Something in Gabriel's eyes go flat at mention of the Vanguard, in any incarnation. It's as much uncertainty as it is accusation — the Vanguard broke into all kinds of interesting shapes when it shattered, but never resembling the original thing. Still, as she looks across at him with blue eyes catching meagre light, unease coils itself within his ribcage.

"Where are they going?" he asks.

“I don’t know,” Eileen answers. “I didn’t want to. If I did, you could have pulled it out of my head.”

Her defense rings a little hollow, if only because he didn’t need to. She’s told him everything and it took far less than that.

Eileen must hear it, too, because resolve creeps back into her voice and grows steely there when she adds: “You should hurry. Just because I’ve given you this doesn’t mean I’m going to stop. It’s a chance. That’s all.”

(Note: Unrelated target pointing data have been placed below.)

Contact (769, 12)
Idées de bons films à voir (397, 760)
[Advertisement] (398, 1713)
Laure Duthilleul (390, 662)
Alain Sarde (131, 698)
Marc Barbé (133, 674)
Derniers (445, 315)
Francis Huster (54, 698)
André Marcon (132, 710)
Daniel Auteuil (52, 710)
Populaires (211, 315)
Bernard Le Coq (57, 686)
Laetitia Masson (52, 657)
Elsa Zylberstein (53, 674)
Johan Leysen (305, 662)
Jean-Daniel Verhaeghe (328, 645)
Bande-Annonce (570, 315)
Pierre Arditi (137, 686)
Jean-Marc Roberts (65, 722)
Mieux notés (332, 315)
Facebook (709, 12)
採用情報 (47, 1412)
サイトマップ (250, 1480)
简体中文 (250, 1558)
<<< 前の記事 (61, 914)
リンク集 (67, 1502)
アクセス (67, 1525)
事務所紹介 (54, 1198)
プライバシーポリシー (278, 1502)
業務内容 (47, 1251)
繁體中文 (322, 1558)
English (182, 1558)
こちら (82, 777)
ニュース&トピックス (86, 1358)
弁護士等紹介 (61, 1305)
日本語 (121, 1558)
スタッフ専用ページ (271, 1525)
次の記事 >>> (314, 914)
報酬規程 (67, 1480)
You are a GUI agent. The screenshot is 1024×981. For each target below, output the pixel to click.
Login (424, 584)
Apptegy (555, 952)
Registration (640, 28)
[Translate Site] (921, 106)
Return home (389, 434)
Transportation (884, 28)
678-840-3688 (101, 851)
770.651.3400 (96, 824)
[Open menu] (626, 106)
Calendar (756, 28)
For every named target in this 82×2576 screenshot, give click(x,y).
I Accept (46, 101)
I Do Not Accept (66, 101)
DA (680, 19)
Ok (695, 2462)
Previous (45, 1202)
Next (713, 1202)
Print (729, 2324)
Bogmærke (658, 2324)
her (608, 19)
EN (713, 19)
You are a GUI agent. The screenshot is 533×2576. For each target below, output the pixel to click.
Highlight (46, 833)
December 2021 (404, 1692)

Gabriel is still, thoughtful, watching her watching him.

What little imaginings he'd had in the past had occasionally manifested into sight, sound, touch. He's long since had the ability to fool himself with ghosts of the past and at night it was all too easy to imagine her palms on the sides of his face as he slipped into uneasy sleep, or her shadow falling across the kitchen tiles, or a cardigan left on the end of their bed. His bed.

But it always came from somewhere, from himself, filling the psychic channels he'd opened once before when she was alive that allowed her feelings and the shades of her thoughts to find him. Here, and now, with the flutter of sparrows in the rafters and predator birds even higher in the sky, and reaching out—


He fills his lungs, and slides to his feet. "You should take your own advice," he says, roughly, as if tossing her something like what she's granted him. "About grieving."

He is left to wonder whether or not she’s trying to do the same. If she’s reaching out, searching the incorporeal distance between them for even the slightest echo of the man she loved.


It doesn’t show on her face. She’s already retreated behind her eyes: Kazimir’s chilly blues.

“One thing she and I have in common,” she tells him. “We’re both hypocrites.”

What Gabriel does feel is the dark energy in her veins and the familiar sensation the conduit produces in the air when its host prepares to wield it. The fine, dark hairs on the back of his arms and neck stand on end. It’s suddenly very cold.


It's a familiar feeling, even after all these years, and as much as he'd like to sneer at what amounts to posturing, it has its intended effect — like his heart pumped a dose of ice water out into his arteries, and spreading. Teeth flash between lips pulled back in reflex, matching her regard for a moment before she


and he's gone. His boot prints on the packed earth floor of dust and rat shit, turning away, disappearing, just like him. Life no longer present, save for the birds taking shelter from the evening in the rafters, who have begun to flutter with unknown distress.